We likewise reject attempts to ignore or dismiss the plight of Middle Eastern refugees under the false pretense of national security. Our scriptures teaches us to welcome the stranger, the oppressed and the refugee — to love and care for the least of these as we would love ourselves (see Leviticus 19:34, Deuteronomy 10:16-19, Matthew 25:31-46). In fact, it is a scriptural imperative for us that we not only treat refugees and strangers fairly, but that we stand up for them when others mistreat them (see Psalms 82:4, Exodus 22:21, Leviticus 19:33, Zechariah 7:9-10 and Deuteronomy 23:15-16). These scriptural imperatives form the core of our identity as disciples of Jesus, and we refuse to compromise that identity for the supposed sake of personal well-being or gain.

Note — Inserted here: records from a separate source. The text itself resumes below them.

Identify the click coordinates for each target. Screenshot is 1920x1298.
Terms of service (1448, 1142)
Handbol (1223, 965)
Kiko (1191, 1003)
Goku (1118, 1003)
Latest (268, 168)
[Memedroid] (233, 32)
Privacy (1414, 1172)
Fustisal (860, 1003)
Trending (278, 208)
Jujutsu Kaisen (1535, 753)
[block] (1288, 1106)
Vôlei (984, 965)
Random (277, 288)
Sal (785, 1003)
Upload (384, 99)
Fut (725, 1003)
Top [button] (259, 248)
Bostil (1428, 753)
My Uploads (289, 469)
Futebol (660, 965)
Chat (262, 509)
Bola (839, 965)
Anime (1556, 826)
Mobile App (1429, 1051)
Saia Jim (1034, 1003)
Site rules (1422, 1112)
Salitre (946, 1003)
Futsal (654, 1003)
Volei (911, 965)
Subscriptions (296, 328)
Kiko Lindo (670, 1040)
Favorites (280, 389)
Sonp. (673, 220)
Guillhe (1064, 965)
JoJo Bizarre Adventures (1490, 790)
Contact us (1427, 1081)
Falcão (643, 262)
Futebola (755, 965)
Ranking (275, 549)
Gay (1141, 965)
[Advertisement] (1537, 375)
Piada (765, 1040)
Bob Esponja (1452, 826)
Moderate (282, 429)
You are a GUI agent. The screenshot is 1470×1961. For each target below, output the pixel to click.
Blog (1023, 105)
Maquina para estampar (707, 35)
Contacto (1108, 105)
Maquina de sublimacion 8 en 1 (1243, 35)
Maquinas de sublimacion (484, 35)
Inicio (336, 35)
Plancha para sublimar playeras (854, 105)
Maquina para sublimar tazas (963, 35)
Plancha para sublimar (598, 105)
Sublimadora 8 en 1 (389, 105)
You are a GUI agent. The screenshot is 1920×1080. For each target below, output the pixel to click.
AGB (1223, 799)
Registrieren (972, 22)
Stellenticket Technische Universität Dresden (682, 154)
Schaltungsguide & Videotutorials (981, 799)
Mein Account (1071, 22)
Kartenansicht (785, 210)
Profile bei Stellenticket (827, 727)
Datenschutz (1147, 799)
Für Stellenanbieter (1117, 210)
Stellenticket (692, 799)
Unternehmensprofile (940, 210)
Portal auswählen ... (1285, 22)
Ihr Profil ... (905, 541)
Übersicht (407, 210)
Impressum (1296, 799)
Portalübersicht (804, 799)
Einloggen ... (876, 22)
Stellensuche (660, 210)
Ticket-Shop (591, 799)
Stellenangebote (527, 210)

As followers of Jesus, our call to pursue peace, mercy, justice, and forgiveness with and for all people is not contingent upon our own security or convenience. We will not allow the good news of the gospel to be enslaved to fear or hatred. As such, we call upon you, our fellow Christians who may be reading this letter, to stand firm in loving and valuing our Muslim neighbors, as well as all those seeking refuge from violence, persecution and conflict. Do not be deceived, faith without works is dead and Christians are still called to be doers, not just hearers of the word (see James 1:22-23).
And to you, our beloved Muslim neighbors, who have experienced or who continue to experience prejudice, bigotry or hatred coming from those professing to be Christians, we ask your forgiveness. As Christians, we love you, we stand with you, and we pray peace and blessings upon you. Thank you for your continued contribution to making our communities safer and stronger. Please do not hesitate to call upon us if we can be of help and know that you are not alone.
Your Christian Neighbors,
Rev. Roy A. Fisher, Gracepoint Church of Oroville
Rev. David Englund, St. Paul’s Episcopal Church of Oroville
Rev. Jerry Hambleton, First Congregational Church of Oroville
Rev. Stan Henderson, Trinity Presbyterian Church of Oroville.